(Requirement) Go to the line containing "Viewport: 1280px width, 607px height." in the records below. Repeat it and the lines after it exactly, all the way to the end.
The data START
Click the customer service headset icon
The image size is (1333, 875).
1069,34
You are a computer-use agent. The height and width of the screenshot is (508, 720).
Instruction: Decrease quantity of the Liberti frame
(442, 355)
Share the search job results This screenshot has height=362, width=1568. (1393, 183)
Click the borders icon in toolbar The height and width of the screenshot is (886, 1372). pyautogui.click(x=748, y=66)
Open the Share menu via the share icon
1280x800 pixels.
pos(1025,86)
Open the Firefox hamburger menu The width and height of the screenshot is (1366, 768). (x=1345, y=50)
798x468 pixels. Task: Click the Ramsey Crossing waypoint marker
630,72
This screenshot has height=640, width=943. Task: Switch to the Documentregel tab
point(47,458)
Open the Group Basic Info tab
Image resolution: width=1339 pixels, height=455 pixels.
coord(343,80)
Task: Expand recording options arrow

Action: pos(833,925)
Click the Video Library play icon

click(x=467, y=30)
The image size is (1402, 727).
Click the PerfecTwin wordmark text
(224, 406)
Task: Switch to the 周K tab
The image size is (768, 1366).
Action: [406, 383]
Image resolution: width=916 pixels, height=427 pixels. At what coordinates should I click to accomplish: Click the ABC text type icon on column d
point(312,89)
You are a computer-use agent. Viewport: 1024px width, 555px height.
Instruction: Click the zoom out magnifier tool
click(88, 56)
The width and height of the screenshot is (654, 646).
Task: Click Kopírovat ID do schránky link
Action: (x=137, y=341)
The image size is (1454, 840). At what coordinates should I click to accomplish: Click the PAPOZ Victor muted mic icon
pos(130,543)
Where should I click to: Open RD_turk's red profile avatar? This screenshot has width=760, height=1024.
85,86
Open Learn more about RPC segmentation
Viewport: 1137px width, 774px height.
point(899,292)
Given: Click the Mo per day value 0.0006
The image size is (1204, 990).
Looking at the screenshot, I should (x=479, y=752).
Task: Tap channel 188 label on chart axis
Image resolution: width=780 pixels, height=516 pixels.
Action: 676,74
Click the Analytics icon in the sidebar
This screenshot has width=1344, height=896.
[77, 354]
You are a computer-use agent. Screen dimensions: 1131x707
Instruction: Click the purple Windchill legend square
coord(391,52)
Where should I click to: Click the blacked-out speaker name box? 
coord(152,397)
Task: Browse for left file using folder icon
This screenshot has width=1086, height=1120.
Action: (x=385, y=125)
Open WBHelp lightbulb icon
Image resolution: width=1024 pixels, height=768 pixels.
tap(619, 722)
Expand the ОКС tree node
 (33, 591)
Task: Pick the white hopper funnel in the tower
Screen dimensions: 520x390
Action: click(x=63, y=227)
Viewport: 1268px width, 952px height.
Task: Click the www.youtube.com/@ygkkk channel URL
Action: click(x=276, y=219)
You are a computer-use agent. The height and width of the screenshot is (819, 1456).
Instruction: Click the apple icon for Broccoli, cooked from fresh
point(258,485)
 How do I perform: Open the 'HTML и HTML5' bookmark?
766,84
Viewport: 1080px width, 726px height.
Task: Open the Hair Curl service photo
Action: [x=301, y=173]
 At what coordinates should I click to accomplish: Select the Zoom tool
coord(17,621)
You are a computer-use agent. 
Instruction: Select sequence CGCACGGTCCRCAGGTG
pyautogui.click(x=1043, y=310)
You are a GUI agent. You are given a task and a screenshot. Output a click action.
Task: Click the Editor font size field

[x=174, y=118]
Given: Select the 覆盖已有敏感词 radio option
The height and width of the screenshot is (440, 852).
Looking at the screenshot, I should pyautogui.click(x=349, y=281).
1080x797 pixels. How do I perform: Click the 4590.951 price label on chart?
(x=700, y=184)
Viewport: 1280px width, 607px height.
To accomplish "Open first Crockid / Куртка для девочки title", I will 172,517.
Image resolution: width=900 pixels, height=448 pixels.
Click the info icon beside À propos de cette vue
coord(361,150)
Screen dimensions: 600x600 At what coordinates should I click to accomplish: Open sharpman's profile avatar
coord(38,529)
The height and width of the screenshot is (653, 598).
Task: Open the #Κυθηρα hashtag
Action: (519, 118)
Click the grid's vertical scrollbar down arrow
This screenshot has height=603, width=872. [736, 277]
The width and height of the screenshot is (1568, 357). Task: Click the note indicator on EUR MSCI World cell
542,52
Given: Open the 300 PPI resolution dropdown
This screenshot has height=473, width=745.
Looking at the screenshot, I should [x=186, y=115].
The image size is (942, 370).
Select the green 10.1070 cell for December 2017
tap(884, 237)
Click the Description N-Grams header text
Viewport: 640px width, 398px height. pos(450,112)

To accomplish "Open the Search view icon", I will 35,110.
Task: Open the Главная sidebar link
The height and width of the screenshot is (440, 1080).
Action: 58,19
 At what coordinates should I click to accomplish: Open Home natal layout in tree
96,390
The data END
(Response area)
Viewport: 1280px width, 607px height.
To accomplish "Open first Crockid / Куртка для девочки title", I will 172,517.
Image resolution: width=900 pixels, height=448 pixels.
Click the info icon beside À propos de cette vue
coord(361,150)
Screen dimensions: 600x600 At what coordinates should I click to accomplish: Open sharpman's profile avatar
coord(38,529)
The height and width of the screenshot is (653, 598).
Task: Open the #Κυθηρα hashtag
Action: (519, 118)
Click the grid's vertical scrollbar down arrow
This screenshot has height=603, width=872. [736, 277]
The width and height of the screenshot is (1568, 357). Task: Click the note indicator on EUR MSCI World cell
542,52
Given: Open the 300 PPI resolution dropdown
This screenshot has height=473, width=745.
Looking at the screenshot, I should [x=186, y=115].
The image size is (942, 370).
Select the green 10.1070 cell for December 2017
tap(884, 237)
Click the Description N-Grams header text
Viewport: 640px width, 398px height. pos(450,112)

To accomplish "Open the Search view icon", I will 35,110.
Task: Open the Главная sidebar link
The height and width of the screenshot is (440, 1080).
Action: 58,19
 At what coordinates should I click to accomplish: Open Home natal layout in tree
96,390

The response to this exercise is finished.